End Instagram reels? As someone who has made a few reels in her day, I can exclusively confirm that they are so much fucking work, so much more work than any photo or regular video. I have vented to my content-making friends about this, and everyone feels this way. I’m sorry that I do no posts ever, but I’m not breaking my back for the Instagram creator fund, or to be slapped around by the algorithm that gives me seven likes on any photo but a thousand on every reel.
Why the sudden urge to reconsider famous women? I’ve watched a lot of these series with interest because their events took place when I was just barely too young to understand what was going on, and my parents weren’t interested enough in each other’s thoughts to ever discuss them at home. While the shows have definitely caught me up on the history, the cultural analysis and reckoning has definitely been lacking; at best, it amounts to a “sigh if we only had had feminism at the time.” I feel like any woman could articulate what’s going wrong here if anyone bothered to ask.
I’m a sucker for what I would describe as “elliptical rhetorical and verbal stylings,” and this feature, The Cabin on the Mountain, is extremely that.
Despite that my generation is definitely going to be relieved of the concept of retirement as a whole, I enjoyed reading about these old folks at Margaritaville.

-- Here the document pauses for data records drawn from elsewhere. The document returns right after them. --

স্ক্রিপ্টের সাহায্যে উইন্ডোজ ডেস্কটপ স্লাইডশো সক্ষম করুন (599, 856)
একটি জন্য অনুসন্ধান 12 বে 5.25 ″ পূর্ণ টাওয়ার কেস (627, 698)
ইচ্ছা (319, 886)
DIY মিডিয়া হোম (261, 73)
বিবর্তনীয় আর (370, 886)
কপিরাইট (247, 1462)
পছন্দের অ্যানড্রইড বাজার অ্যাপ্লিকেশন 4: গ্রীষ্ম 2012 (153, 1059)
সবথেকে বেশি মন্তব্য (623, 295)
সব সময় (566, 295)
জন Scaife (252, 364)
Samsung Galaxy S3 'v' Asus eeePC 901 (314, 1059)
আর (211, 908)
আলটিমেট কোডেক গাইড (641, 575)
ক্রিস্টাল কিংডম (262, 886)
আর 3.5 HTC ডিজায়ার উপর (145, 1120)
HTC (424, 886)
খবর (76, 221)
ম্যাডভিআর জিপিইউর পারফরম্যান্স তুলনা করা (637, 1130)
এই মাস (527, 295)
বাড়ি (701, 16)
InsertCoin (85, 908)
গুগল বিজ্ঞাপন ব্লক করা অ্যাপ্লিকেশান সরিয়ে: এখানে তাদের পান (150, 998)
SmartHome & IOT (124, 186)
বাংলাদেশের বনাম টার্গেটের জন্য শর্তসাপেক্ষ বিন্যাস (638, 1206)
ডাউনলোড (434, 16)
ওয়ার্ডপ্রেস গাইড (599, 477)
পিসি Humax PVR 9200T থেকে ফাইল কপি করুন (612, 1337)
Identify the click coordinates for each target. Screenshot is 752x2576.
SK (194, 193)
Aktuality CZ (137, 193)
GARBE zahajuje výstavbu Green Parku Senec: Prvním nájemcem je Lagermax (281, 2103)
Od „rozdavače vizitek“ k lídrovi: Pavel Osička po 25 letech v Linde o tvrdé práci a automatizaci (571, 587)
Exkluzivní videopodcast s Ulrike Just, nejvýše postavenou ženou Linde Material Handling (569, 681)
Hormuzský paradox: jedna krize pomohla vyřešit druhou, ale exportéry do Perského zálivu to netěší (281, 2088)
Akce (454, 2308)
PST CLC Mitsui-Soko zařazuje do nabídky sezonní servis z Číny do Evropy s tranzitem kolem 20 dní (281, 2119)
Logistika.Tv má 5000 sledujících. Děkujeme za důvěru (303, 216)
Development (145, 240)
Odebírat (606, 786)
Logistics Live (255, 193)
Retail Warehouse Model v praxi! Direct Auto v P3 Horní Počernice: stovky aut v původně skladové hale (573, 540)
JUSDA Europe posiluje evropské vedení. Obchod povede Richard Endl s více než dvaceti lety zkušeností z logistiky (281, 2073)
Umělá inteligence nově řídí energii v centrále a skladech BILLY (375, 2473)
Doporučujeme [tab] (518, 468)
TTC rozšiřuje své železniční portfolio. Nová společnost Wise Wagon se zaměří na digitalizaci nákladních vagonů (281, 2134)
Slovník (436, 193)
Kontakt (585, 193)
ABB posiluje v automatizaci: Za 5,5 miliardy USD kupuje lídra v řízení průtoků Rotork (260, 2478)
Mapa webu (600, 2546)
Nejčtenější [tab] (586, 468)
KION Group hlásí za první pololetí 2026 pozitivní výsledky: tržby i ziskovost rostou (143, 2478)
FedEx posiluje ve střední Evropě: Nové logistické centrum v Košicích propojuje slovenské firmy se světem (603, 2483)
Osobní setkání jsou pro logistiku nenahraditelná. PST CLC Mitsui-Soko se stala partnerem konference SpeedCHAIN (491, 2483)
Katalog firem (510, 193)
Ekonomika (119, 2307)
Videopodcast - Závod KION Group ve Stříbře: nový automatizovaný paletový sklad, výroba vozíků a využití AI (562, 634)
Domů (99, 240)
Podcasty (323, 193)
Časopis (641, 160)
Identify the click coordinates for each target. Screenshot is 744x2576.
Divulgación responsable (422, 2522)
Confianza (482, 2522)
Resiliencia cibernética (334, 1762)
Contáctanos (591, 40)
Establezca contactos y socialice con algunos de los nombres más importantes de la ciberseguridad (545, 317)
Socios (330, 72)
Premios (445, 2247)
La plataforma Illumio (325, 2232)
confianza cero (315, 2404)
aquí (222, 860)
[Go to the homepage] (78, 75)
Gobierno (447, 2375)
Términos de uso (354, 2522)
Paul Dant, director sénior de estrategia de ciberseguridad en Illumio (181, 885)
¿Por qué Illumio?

That’s all for this week! I love you for reading, thank you, let’s go—
Allie is also potentially a rare case because she had never been pregnant at the time she was experiencing SUI; SUI primarily affects women who have been pregnant, though it can affect anyone, including men. I checked with Allie prior to publication, and she told me the solutions she describes in the video still hold (haha pun intended, got em), though much of that solution is essentially a set of form cues designed for her by her PT. That means if she neglects them, she might still pee, and anyone who tried to just imitate them might also still pee. Still, not all hope is lost! If this is you, a pelvic floor specialist like Pagliano is the right direction to look. ↩
I can’t prove this, but if women had soft dicks, the totality of the “solution” would be extracting the semen from them in an outpatient procedure, and fuck to everything else one might do with the reproductive organs.